• **Exercise**:
Below are some records; write them all out again exactly.

• **Records provided**:

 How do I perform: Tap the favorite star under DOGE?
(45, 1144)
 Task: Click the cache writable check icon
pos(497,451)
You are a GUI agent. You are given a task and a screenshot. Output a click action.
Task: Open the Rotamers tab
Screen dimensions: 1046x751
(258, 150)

• **Completed exercise**:
 How do I perform: Tap the favorite star under DOGE?
(45, 1144)
 Task: Click the cache writable check icon
pos(497,451)
You are a GUI agent. You are given a task and a screenshot. Output a click action.
Task: Open the Rotamers tab
Screen dimensions: 1046x751
(258, 150)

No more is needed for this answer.